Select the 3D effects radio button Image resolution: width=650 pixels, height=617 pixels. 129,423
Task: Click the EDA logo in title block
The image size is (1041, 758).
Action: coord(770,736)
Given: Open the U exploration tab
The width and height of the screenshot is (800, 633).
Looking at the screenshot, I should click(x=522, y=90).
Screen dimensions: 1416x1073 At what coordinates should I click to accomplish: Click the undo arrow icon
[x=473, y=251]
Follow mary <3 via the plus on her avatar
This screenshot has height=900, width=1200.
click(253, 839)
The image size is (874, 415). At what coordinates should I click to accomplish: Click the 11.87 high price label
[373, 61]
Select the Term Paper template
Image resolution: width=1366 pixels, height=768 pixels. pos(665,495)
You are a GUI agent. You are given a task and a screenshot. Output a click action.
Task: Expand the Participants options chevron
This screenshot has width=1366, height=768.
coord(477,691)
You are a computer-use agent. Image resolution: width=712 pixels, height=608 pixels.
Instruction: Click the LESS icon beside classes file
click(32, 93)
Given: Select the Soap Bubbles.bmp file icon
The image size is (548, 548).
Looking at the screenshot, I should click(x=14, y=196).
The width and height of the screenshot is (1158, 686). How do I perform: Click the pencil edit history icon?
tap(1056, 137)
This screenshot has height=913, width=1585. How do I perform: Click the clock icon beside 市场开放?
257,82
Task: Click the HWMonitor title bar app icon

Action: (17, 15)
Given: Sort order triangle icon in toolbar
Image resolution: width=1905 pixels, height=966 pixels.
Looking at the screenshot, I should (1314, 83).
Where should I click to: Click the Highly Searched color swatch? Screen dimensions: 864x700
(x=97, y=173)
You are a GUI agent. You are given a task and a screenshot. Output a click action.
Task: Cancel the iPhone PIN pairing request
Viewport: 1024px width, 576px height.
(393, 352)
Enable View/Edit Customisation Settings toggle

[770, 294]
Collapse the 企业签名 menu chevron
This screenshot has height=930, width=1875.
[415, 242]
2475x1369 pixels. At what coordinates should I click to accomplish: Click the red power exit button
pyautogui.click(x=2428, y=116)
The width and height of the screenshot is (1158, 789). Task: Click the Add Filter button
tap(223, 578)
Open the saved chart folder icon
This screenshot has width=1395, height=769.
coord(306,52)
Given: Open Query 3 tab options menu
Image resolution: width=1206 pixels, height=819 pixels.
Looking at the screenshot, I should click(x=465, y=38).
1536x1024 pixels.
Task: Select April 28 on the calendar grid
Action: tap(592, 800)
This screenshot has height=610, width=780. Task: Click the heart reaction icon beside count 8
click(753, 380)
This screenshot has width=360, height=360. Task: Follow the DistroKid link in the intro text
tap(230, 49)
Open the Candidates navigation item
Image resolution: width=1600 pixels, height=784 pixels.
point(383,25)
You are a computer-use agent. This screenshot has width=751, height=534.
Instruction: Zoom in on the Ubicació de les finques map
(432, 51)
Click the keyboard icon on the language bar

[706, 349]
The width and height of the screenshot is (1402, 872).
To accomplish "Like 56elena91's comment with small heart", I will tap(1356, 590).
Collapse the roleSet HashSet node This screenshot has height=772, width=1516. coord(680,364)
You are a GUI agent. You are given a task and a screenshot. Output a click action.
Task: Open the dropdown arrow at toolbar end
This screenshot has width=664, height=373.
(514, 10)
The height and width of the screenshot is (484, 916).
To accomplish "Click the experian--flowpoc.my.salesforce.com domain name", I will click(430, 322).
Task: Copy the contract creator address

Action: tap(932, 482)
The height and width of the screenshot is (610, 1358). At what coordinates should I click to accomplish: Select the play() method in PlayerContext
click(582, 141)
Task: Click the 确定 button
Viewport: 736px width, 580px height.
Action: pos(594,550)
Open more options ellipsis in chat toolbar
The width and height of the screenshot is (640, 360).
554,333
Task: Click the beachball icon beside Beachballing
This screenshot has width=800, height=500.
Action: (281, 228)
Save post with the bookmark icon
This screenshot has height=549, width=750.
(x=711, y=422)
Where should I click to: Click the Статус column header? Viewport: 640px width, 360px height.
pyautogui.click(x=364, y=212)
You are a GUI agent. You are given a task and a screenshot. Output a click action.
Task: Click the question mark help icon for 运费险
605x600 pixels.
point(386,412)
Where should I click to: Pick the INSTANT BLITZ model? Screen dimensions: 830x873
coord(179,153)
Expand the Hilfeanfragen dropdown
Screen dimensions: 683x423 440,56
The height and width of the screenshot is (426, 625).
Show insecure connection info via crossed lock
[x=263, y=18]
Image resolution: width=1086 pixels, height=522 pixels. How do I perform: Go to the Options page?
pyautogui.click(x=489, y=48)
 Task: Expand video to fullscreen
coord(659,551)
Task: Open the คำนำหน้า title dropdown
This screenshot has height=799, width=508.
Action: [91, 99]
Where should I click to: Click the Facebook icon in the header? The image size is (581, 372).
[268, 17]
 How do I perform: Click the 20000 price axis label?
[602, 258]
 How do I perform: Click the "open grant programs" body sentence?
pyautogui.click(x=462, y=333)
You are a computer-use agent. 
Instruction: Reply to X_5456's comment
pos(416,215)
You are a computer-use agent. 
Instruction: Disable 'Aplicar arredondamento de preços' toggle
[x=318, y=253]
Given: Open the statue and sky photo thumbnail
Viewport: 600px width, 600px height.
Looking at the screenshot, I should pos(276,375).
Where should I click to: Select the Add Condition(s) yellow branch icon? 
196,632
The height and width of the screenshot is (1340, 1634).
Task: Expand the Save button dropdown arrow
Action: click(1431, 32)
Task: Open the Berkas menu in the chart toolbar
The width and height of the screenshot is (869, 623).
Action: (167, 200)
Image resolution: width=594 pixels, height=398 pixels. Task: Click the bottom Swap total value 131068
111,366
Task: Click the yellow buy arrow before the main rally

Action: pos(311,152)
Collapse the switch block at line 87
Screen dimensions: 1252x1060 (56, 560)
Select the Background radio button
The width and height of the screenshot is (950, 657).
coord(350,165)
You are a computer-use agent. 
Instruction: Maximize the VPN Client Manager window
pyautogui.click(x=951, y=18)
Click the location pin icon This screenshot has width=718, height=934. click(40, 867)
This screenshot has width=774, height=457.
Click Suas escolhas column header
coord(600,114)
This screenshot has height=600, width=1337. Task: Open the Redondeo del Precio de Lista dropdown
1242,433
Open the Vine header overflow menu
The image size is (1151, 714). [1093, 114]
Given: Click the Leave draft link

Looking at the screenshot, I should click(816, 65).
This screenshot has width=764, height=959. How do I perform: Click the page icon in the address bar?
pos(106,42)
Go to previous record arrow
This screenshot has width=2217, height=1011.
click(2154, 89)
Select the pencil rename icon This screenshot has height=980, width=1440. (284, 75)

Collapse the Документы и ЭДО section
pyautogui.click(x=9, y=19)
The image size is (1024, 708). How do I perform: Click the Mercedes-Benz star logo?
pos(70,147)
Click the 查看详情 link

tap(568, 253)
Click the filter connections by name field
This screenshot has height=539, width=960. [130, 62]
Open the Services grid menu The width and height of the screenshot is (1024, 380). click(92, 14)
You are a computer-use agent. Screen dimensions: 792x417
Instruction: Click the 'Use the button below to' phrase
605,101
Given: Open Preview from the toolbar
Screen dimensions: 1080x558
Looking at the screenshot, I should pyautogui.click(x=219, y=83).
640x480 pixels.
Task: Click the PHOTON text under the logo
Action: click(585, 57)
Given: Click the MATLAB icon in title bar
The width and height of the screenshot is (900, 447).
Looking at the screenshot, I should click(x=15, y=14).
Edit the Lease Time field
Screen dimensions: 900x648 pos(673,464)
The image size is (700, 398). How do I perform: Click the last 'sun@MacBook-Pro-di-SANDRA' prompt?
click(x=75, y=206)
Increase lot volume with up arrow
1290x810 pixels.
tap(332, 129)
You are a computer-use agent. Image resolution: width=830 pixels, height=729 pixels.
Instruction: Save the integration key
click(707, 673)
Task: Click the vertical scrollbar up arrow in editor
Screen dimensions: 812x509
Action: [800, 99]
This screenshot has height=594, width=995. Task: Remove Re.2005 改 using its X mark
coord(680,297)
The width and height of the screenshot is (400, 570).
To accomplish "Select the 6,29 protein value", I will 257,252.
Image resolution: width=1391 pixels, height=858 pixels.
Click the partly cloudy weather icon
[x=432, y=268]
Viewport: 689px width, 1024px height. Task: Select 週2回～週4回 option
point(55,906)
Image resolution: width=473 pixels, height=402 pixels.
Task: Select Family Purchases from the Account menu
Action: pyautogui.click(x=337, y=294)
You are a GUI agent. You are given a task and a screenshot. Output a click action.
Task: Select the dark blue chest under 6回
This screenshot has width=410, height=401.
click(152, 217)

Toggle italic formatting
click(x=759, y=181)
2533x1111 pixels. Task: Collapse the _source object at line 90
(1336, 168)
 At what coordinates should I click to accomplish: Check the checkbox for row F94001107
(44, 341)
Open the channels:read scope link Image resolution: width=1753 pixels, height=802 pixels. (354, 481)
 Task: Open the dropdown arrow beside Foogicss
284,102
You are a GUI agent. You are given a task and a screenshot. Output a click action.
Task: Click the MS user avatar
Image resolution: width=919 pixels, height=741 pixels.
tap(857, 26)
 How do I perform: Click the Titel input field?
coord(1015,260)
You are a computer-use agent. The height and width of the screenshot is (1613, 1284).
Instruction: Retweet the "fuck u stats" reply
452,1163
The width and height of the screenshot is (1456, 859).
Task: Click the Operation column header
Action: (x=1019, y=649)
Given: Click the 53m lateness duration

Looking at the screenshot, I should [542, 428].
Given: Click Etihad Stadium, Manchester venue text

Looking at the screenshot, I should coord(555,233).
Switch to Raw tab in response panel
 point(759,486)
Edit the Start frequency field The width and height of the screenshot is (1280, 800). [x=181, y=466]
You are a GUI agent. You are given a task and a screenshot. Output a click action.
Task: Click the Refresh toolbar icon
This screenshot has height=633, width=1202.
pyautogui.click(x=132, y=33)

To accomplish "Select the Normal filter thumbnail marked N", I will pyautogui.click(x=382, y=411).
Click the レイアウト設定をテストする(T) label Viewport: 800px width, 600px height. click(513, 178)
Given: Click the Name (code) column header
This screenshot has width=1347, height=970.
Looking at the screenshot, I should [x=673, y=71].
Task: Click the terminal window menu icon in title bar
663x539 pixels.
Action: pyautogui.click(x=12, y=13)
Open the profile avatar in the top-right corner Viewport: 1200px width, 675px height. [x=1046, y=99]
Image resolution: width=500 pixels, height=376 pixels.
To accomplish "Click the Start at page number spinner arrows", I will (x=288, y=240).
::::
**Exercise:** Print exactly the line containing "Edit the Start" and every line after it through the end of the records above, and nothing else.

**Response to the task:**
Edit the Start frequency field The width and height of the screenshot is (1280, 800). [x=181, y=466]
You are a GUI agent. You are given a task and a screenshot. Output a click action.
Task: Click the Refresh toolbar icon
This screenshot has height=633, width=1202.
pyautogui.click(x=132, y=33)

To accomplish "Select the Normal filter thumbnail marked N", I will pyautogui.click(x=382, y=411).
Click the レイアウト設定をテストする(T) label Viewport: 800px width, 600px height. click(513, 178)
Given: Click the Name (code) column header
This screenshot has width=1347, height=970.
Looking at the screenshot, I should [x=673, y=71].
Task: Click the terminal window menu icon in title bar
663x539 pixels.
Action: pyautogui.click(x=12, y=13)
Open the profile avatar in the top-right corner Viewport: 1200px width, 675px height. [x=1046, y=99]
Image resolution: width=500 pixels, height=376 pixels.
To accomplish "Click the Start at page number spinner arrows", I will (x=288, y=240).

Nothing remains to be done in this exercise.